Wednesday, September 28, 2005

Rep. Richard Pombo's an idiot...

From The Sacramento Bee via Truthout:

Rep. Pombo's Yard Sale
The Sacramento Bee
Editorial
Tuesday 27 September 2005

With TR's legacy on block, GOP is silent.

Here's a bizarre thought: If we don't drill in the Arctic National Wildlife Refuge, we have to sell off national parks to help balance the national budget.

That grotesque notion has slithered full-grown from the dim recesses of Rep. Richard Pombo's brain. The Tracy Republican is chairman of the House Resources Committee, the most important House committee on public lands issues.
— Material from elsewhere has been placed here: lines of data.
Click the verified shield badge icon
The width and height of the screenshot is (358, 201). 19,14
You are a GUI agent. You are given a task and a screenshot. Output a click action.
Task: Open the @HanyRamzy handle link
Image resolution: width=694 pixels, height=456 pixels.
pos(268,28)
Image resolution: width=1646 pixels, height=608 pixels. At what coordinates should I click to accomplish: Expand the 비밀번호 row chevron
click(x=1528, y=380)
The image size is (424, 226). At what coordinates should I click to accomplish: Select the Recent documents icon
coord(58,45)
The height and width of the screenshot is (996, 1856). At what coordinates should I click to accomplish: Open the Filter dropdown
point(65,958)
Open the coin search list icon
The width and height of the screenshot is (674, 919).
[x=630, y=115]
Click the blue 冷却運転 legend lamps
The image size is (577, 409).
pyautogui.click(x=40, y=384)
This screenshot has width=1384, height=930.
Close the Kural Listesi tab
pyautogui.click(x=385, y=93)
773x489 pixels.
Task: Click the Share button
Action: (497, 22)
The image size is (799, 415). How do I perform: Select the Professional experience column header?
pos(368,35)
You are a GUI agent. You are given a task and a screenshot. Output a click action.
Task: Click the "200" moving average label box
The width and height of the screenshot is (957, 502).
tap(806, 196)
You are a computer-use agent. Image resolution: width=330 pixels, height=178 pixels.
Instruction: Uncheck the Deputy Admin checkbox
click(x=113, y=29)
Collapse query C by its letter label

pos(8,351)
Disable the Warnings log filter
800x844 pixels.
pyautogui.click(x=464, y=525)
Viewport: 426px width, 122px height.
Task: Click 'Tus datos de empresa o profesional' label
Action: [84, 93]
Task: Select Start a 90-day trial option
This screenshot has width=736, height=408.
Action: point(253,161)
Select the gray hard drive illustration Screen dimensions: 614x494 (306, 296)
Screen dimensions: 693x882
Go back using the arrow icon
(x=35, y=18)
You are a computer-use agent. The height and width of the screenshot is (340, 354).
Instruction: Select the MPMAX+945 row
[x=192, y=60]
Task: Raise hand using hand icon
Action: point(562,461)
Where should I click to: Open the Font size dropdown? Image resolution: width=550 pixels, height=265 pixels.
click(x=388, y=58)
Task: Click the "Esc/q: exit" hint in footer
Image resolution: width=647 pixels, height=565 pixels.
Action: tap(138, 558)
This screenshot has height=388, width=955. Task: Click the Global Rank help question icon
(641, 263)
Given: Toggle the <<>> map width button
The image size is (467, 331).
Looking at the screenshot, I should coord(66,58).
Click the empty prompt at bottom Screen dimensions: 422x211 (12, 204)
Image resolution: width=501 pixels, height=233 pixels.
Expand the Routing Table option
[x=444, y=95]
The whirring sound you hear is Theodore Roosevelt, the founder of our national parks and national wildlife refuge system and a Republican of a different sort, spinning in his grave.

Pombo drafted a 285-page bill dated Sept. 9 that would open the Arctic National Wildlife Refuge and the Outer Continental Shelf off America's 26 coastal states to drilling (something opposed by most officials in both parties in California). His bill calls for selling off national parks; selling naming rights to visitor centers, education centers, museums, trails and amphitheaters; and selling $10 million in advertising in maps and guides and on all buses, shuttles, vans, trams and ferries.

According to news accounts, Pombo's spokesman said the proposal is intended only to influence lawmakers to support the item allowing oil drilling in the Arctic National Wildlife Refuge. That proposal by itself is bad enough. Americans use 7 billion barrels of oil per year. The US Geological Survey estimates the refuge has 4.3 to 11.8 billion barrels of technically recoverable oil (or a mean of 7.7 billion barrels). Economically recoverable oil is less.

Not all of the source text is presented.